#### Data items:

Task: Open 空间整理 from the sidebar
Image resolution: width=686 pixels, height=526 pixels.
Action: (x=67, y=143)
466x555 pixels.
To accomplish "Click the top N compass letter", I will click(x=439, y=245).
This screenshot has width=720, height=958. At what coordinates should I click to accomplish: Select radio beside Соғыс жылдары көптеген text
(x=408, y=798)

#### Task details:
In full and word for word, restate the data.

#### Solved problem:
Task: Open 空间整理 from the sidebar
Image resolution: width=686 pixels, height=526 pixels.
Action: (x=67, y=143)
466x555 pixels.
To accomplish "Click the top N compass letter", I will click(x=439, y=245).
This screenshot has width=720, height=958. At what coordinates should I click to accomplish: Select radio beside Соғыс жылдары көптеген text
(x=408, y=798)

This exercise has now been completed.